Si de acuerdo con los estatutos de una empresa, entre las facultades y atribuciones del gerente están las de representar a la sociedad en juicio o fuera de él, ante toda clase de autoridades, funcionarios y particulares, con las más amplias facultades de un mandatario general, entre ellas las de transigir, comprometer en árbitros y someterse en materia de jurisdicción, es evidente que el gerente está, por razón de su cargo, en la obligación de representar a su mandante en todas esas diligencias, y de autorizar y realizar las gestiones necesarias en defensa de los intereses de su representada, que sean propias de su carácter de gerente, y para las que no se requieran conocimientos jurídicos que impliquen necesariamente la intervención de un jurista, y por las que se haga acreedor a la percepción de honorarios, independientemente de los que perciba en su calidad de gerente, puesto que es racional pensar que todo gerente, particularmente el de una empresa de relativa importancia, debe tener conocimientos rudimentarios en derecho, para las defensas más elementales de los intereses de su representado, y sería absurdo considerar que por la sola circunstancia de intervenir necesariamente en diligencias de esa naturaleza y realizar determinadas gestiones propias de un gerente, quien por ese cargo percibe un sueldo de su representada, tenga derecho a percibir, además, distintos honorarios por tales gestiones, a las cuales está obligado, no sólo por la naturaleza de su cargo conforme a la ley, sino también atentas las atribuciones y obligaciones que le confieren los estatutos.

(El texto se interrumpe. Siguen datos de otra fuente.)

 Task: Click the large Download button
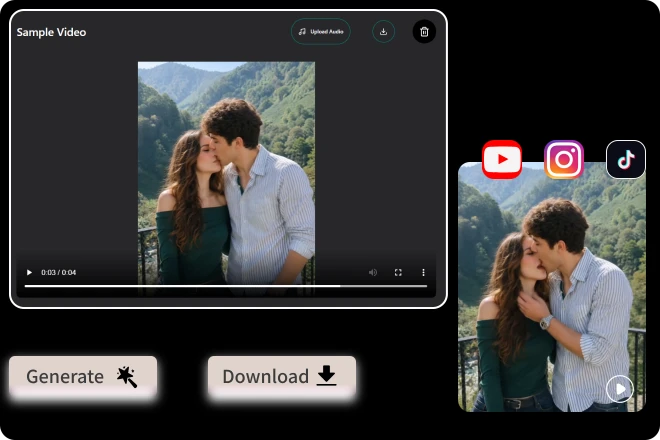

Amparo civil directo 6354/37. Gaxiola Andrade Celso. 11 de agosto de 1938. Mayoría de tres votos. Disidentes: Alfonso Pérez Gasga y Francisco H. Ruiz. La publicación no menciona el nombre del ponente.
Véase: Apéndice al Semanario Judicial de la Federación 1917-1985, Cuarta Parte, Tercera Sala, página 801, tercera tesis relacionada con la jurisprudencia 283, de rubro "GERENCIA DE LA SOCIEDAD ANONIMA, CARACTERISTICAS DE LA.".